**Extract provided**
_____

Joan, true dat, as the kids say. But there are lots of shades of green! :-)
Reader Not Writer, point taken. Gravity takes its toll even on us A-cuppers, believe it or not!
Buffy, thanks!
Dear reader, yes, I've heard a slightly more graphic version of that, but same drift. It's become my mantra over the years.
I think there will always be too much or too little no matter how you look at it. I prefer eye contact.
OESheepdog, you had me LOL, imagining you sitting down calculating the percentages. I'm still laughing, in fact! Just remember, for women that difference can probably be 1000% or greater!!! But eye contact is good. My post yesterday listed "great eyes" under turn ons. So, there ya go. Thanks for the chuckle.
Oh...and try finding a non-plus sized one-piece bathing suit that has an actual bra built in. I'm not talking about the joke of a "shelf bra" or "lightly-padded soft cup bra." I'm talking about an actual band and underwires that keep the girls where they're supposed to be.
Sorry, too, that you bought into the male fantasy concerning big breasts. Such men and their fantasies are so infantile and pathetic, but these are the ones whose attention you crave? Have most men actually seen big breasts, especially after the mid-twenties? And men still find these stretched-out, flattened bags hanging eventually to the woman's crotch attractive?!! Really?!!! I mean, REALLY?!!!
Leeandra, okay, and I'll see you and call you finding one where the top doesn't cave in on you, padded or not. We both have our issues with the "girls." :-)
jimmymac, thanks for reading.
Anne, very true....
Soap Box, didn't mean to set you off again. Just trying to inject a little humor into a wish for something slightly larger than an A cup. Not wishing for a Pamela Anderson pair.
Cap'n Parrotdead, good to know there are a few of you guys out there. :-)
Cranky, well, we've already talked about this. I think you should post about your experience.
Bellwether, I think I've given up thinking that day will ever come. I'll settled into a state of comfortable kvetching about it. :-)
Peanutbutterpretzels, I said in an earlier response that a little opposing force to gravity is a good thing, no matter your size. I'll give you that.
but now, I'm the biggest fan of itty bitty titties, especially my own!
R!
angelou, oh yeah, I remember those days. I was disappointed recently to learn that even Kate Hudson (Goldie Hawn's daughter) had caved, so to speak, and had implants.
And I never felt bad when a man said he liked my little boobies. I believe them. I've never felt like I didn't deliver on my end just because they're small... hey, they're still boobs, right?

_____

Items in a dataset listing
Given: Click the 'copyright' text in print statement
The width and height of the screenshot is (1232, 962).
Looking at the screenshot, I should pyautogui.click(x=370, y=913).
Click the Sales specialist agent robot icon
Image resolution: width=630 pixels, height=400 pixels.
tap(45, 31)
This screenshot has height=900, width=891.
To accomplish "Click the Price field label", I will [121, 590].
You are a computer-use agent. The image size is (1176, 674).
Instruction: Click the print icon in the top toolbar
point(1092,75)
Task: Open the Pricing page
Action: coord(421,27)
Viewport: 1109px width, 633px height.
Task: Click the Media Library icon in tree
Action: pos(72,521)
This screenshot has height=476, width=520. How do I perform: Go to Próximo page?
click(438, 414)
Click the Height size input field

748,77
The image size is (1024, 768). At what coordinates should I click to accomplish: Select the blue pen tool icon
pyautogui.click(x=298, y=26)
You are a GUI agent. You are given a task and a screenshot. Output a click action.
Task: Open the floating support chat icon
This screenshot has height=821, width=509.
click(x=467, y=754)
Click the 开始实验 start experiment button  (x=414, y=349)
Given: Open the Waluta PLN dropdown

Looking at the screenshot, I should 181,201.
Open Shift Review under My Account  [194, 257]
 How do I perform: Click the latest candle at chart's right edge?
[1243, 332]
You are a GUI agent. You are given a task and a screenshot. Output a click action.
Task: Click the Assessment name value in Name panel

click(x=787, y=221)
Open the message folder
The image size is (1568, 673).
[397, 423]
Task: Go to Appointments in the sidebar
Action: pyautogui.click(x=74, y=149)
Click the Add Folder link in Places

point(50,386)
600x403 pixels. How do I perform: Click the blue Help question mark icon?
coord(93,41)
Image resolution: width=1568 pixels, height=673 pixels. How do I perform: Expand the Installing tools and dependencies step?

_____

**What you need to do**
1. Can you extract the passage of the comment replies that begins at the words "jimmymac, thanks for" and stops after the words "about it. :-)"?
2. In the comment replies, what did the writer's post yesterday list under turn ons?

**Replies**
1.
jimmymac, thanks for reading.
Anne, very true....
Soap Box, didn't mean to set you off again. Just trying to inject a little humor into a wish for something slightly larger than an A cup. Not wishing for a Pamela Anderson pair.
Cap'n Parrotdead, good to know there are a few of you guys out there. :-)
Cranky, well, we've already talked about this. I think you should post about your experience.
Bellwether, I think I've given up thinking that day will ever come. I'll settled into a state of comfortable kvetching about it. :-)

2. "Great eyes."